Farming methods that protect the people who grow our food should be seen as common sense, not a radical experiment.


Unlike many high-tech climate fixes, regenerative agriculture can begin tomorrow with tools farmers already own. Soil rich in organic matter acts like a giant sponge that pulls carbon out of the air and stores it underground while also holding more moisture during droughts.


Global initiatives are building momentum. The “100 Million Farmers Initiative” and the “Food Action Alliance” are channeling investment to help producers adopt carbon-sequestering practices. 


Organizations like “Regeneration International” promote regenerative food, farming, and land-use as a way to draw down excess atmospheric carbon dioxide and improve soils worldwide.


These efforts show that the idea is not limited to small organic gardens. It is becoming a worldwide movement that links climate policy, food security, and rural jobs.


Regenerative agriculture offers a rare triple win. It lowers emissions, makes safer food systems, and strengthens farm economies.

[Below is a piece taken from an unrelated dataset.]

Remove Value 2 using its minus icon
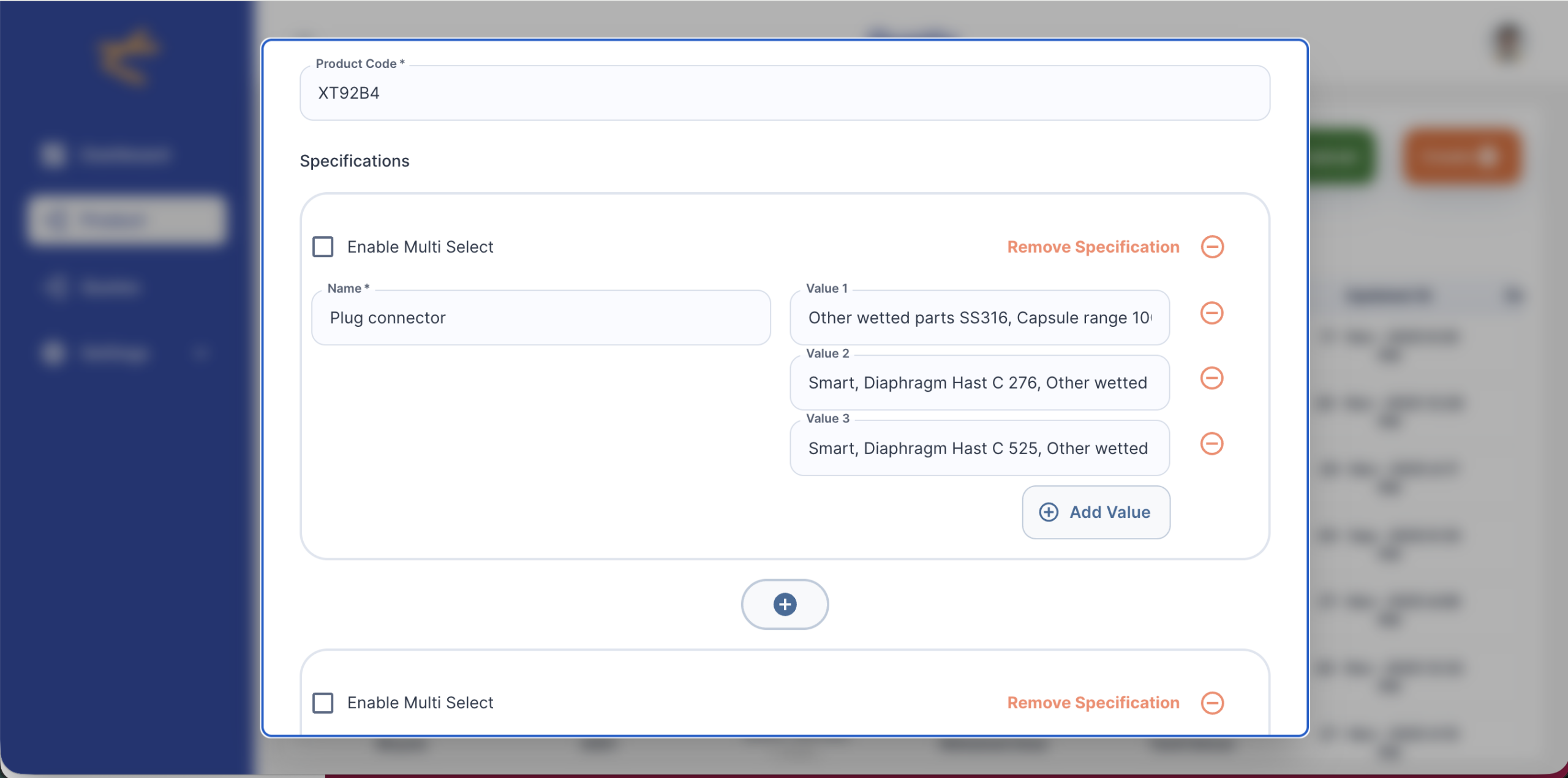 coord(1211,378)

Critics argue that regenerative methods cannot feed a growing population or that yields may drop during the transition years. Those concerns deserve attention. Changing practices does require training and sometimes short-term risk, and not every farm will look the same. 


Yet studies from universities and from Brown’s ranch show that once soil health improves, yields often match or exceed conventional systems while costs fall. The real risk is staying with a model that is already degrading land and worsening climate disasters.


When Brown began experimenting on his worn-out North Dakota fields, he was simply trying to save his family farm. Today, his work points toward a larger lesson - the climate crisis will not be solved only in laboratories or conference halls, but in the living soil beneath our feet.